#### Page extract:
____
WHO Issues Travel Advisory As Md. Sees First Case Of Zika
BALTIMORE (WJZ)—The World Health Organization has issued a warning to pregnant women about traveling to countries where the Zika virus is prevalent.
The warning comes one day after Maryland health officials announce its first case of the mosquito-borne illness.
Meghan McCorkell has more.
Declared an international public health emergency, Maryland has its first confirmed case of the Zika virus, with more expected.
Dr. Howard Haft, with the Maryland Health Department says it's simply inevitable.
The unidentified Maryland patient recently traveled to Central America where the virus is prevalent, along with parts of South America.
"We're working around the clock to find out as much as we can, as quickly as we can," said Dr. Tom Frieden. Centers for Disease Control.
Most people have minor to no symptoms, but for pregnant women the Zika virus has been linked to devastating birth defects, including head and brain abnormalities.
El Salvador has advised women not to get pregnant until 2018.
Officials say two American women who contracted Zika overseas suffered miscarriages.
The WHO issued a travel warning for pregnant women Friday.
____
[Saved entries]

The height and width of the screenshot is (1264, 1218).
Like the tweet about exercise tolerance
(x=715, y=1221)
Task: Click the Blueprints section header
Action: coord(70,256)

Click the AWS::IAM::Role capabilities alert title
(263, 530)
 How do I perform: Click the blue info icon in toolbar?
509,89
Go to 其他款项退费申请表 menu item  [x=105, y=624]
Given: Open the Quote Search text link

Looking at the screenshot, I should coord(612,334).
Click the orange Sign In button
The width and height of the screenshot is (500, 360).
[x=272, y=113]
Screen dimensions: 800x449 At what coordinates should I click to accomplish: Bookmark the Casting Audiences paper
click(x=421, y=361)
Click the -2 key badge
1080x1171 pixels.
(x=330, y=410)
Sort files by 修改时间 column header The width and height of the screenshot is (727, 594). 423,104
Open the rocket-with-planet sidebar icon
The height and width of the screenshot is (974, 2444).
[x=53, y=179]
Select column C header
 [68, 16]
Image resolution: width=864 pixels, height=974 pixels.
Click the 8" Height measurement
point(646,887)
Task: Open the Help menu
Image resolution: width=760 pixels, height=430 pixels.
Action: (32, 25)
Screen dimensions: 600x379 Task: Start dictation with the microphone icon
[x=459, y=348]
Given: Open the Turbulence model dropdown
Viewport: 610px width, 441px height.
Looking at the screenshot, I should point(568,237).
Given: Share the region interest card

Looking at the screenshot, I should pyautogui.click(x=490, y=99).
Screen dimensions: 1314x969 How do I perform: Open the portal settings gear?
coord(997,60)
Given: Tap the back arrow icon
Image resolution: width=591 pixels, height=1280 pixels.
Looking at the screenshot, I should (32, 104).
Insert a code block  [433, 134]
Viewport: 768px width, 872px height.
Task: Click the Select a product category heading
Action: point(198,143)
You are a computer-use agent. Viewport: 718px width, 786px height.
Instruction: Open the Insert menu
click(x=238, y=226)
____
#### Tasks for this exercise:
1/ Reproduce the part of the Zika report that opens with the words containing "The warning comes" and closes with "for Disease Control.".
2/ Answer these questions from the Zika report:
(a) Where had the Maryland patient recently traveled?
(b) Until what year has El Salvador advised women not to get pregnant?
(c) On what day did the WHO issue its travel warning for pregnant women?
3/ Write the next part of the Zika report, picking up after its final sentence.
This listing comes from a different source than the Zika report.

#### Exercise responses:
1/
The warning comes one day after Maryland health officials announce its first case of the mosquito-borne illness.
Meghan McCorkell has more.
Declared an international public health emergency, Maryland has its first confirmed case of the Zika virus, with more expected.
Dr. Howard Haft, with the Maryland Health Department says it's simply inevitable.
The unidentified Maryland patient recently traveled to Central America where the virus is prevalent, along with parts of South America.
"We're working around the clock to find out as much as we can, as quickly as we can," said Dr. Tom Frieden. Centers for Disease Control.

2/
(a) Central America
(b) 2018
(c) Friday

3/
Doctor Kathy Neuzil of the University of Maryland School of Medicine says it's something to listen to.
"I think if you're a pregnant woman you really have to think very seriously about if the travel is necessary," she said.
The CDC has confirmed more than 50 cases of Zika virus here in the U.S., all of them are traveled related cases.
"It's not being transmitted in Maryland it's actually not being transmitted from person to person in any U.S. state," said Neuzil.
Zika cases have also been confirmed in D.C., Delaware and Virginia and at this point there's no vaccine and no cure.
The WHO warns as many as four million people could contract the Zika virus by the end of the year.
Health officials say if a pregnant woman has traveled to an affected area they should contact their doctor.